= Lodovico Monte =

Lodovico Monte was an Italian music editor and player of the Baroque guitar born in Bologna some time in the early 17th century.

He has two known publications. The first was published in Rome and Macerata in 1637 and was co-edited with Pietro Millioni. Its original title was Vero e facil modo d’imparare a sonare et accordare da se medesimo la chitarra spagnuola. The book was a tutor as well as a songbook, containing a description of rasgueado (Battute) technique and accompaniment for a number of 17th century dances in alfabeto notation: ciaccona, passacaglia, gagliarda, and romanesca. Many of the harmonies Monte and Millioni notated were relatively dissonant for their time. It was reprinted frequently until its last run in 1737, suggesting the continued popularity of 5-course guitar.

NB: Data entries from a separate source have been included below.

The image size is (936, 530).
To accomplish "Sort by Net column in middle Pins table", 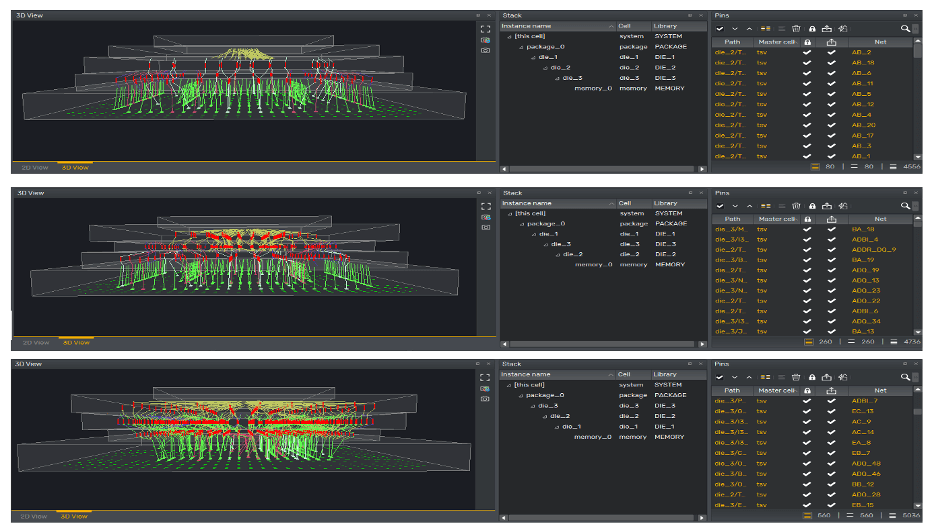I will [880, 219].
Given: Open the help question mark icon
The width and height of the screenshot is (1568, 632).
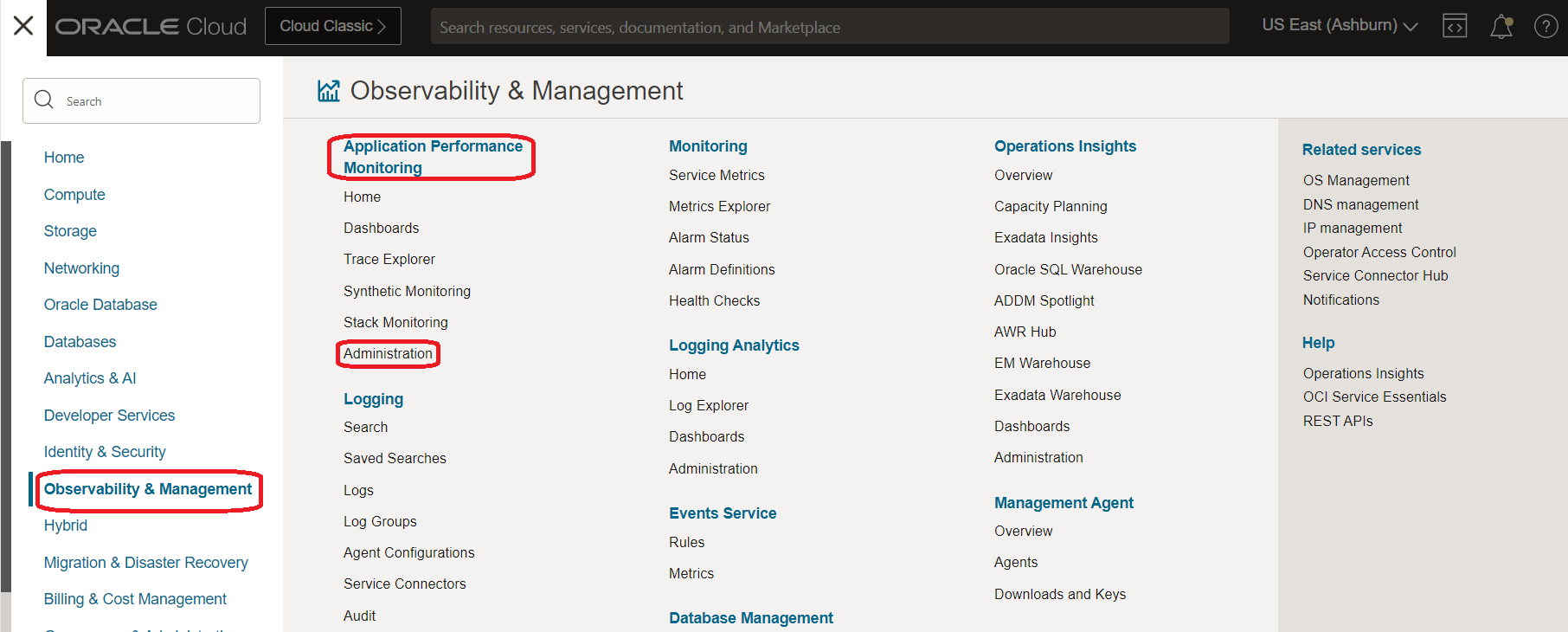Looking at the screenshot, I should [1546, 27].
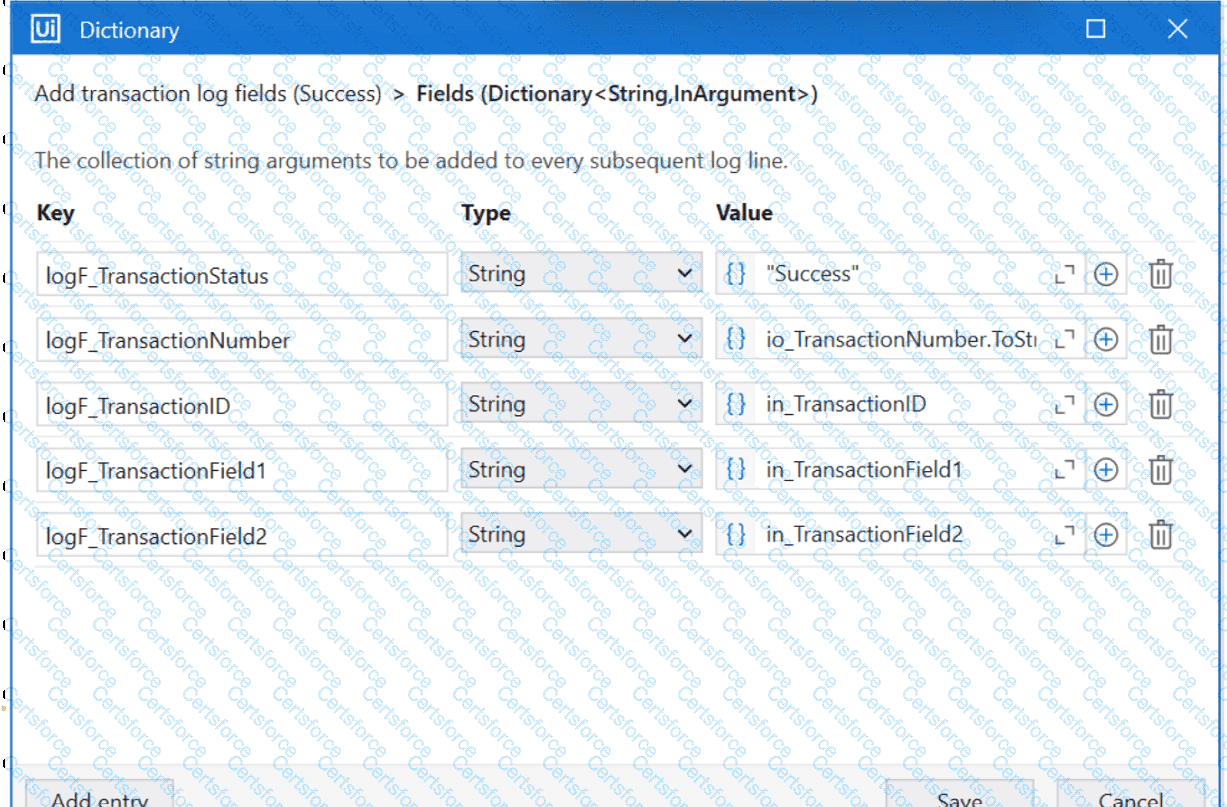Click the in_TransactionID value field
The image size is (1227, 807).
pyautogui.click(x=880, y=404)
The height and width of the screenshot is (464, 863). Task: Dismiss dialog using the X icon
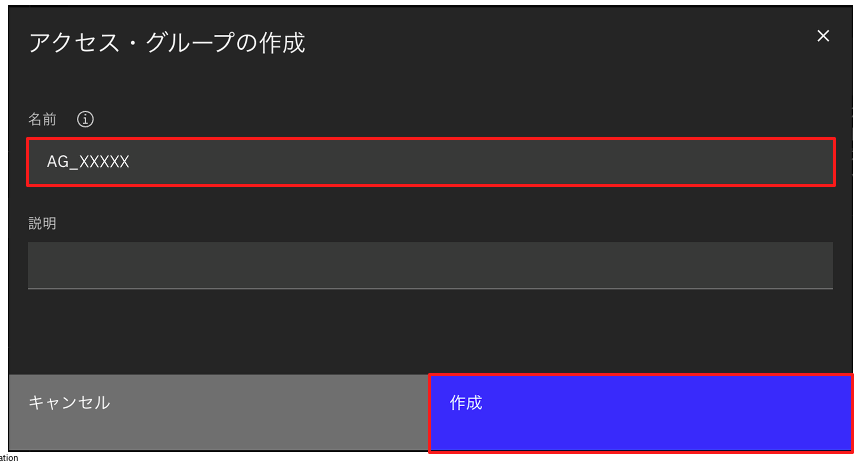pyautogui.click(x=823, y=36)
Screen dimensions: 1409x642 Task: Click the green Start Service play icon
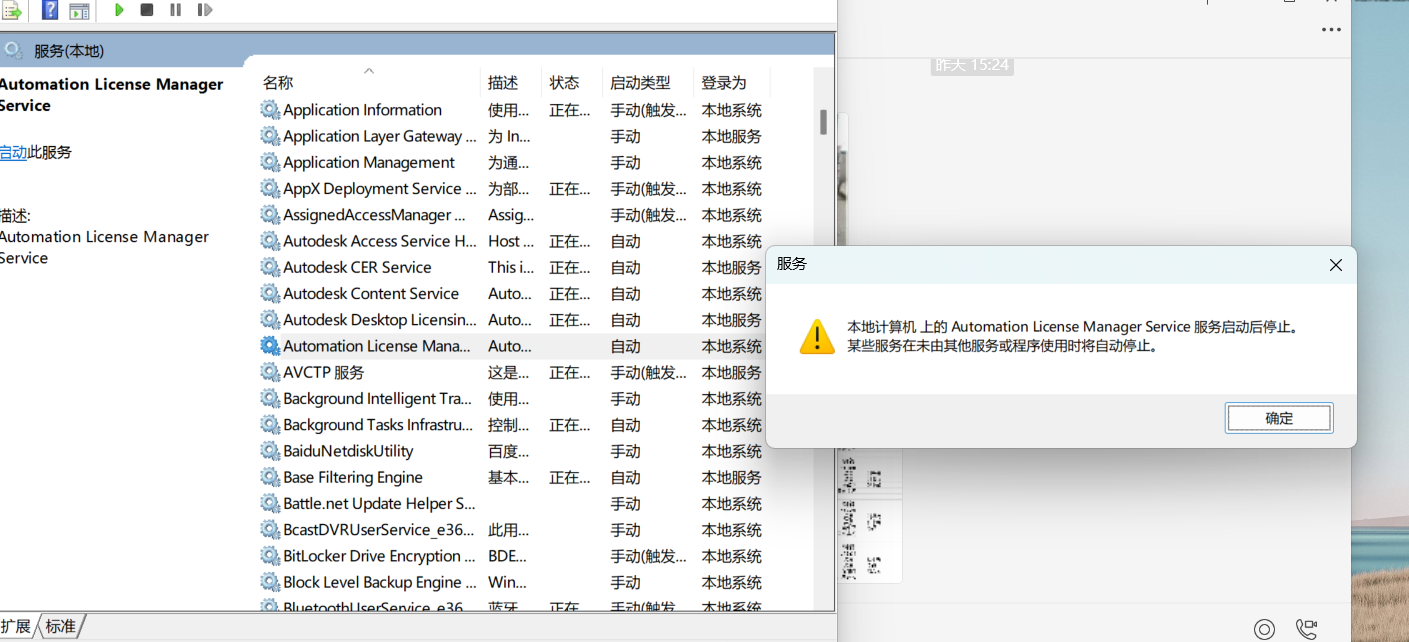pyautogui.click(x=119, y=10)
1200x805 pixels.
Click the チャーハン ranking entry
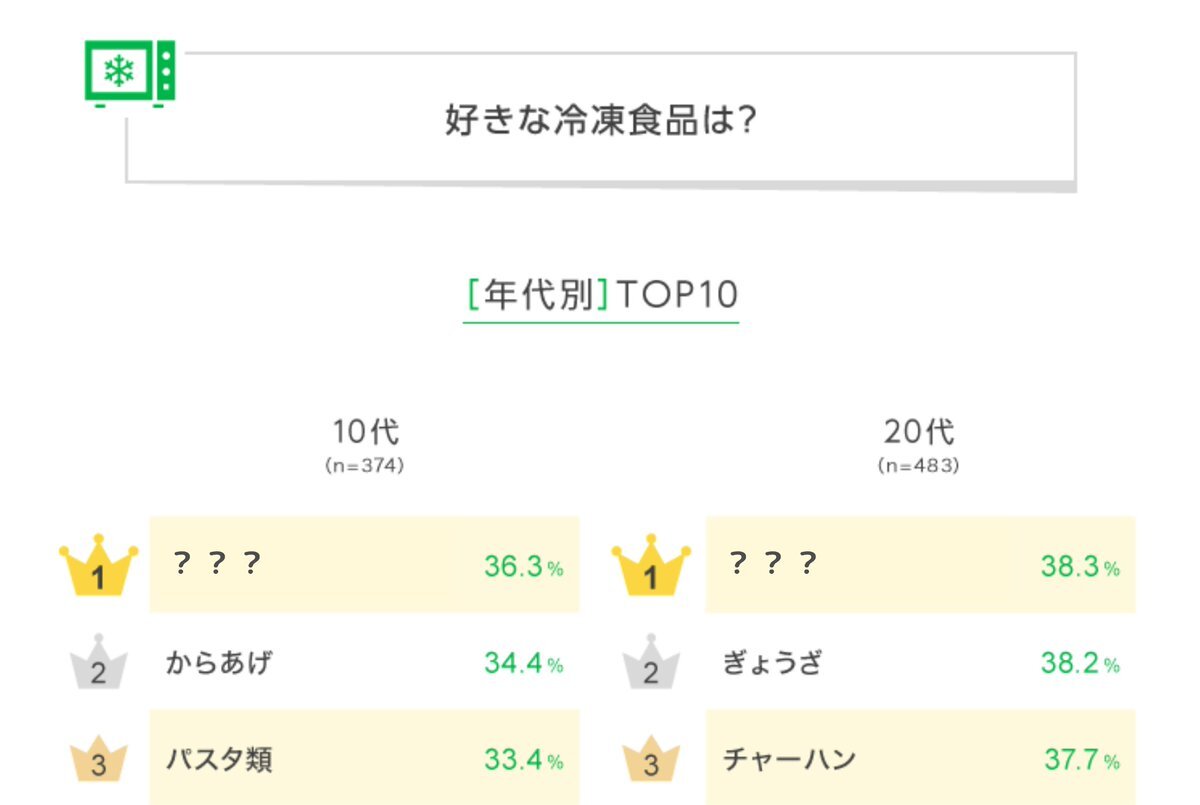coord(789,759)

The second publication, Vago fior di virtù, dove si contiene il vero modo per sonare la chitarriglia spagnuola, was published in Venice, Italy by music printer Angelo Salvadori. Perhaps meant as an affordable basic tutor, the short 16-page book provides tuning instructions for the 5-course baroque guitar, an explanation of the alfabeto system of chord notation, and strummed accompaniments to songs and dances.

A complete index of the first publication, including a list of pieces included in the work, was done by Gary Boye, a music librarian at Appalachian State University.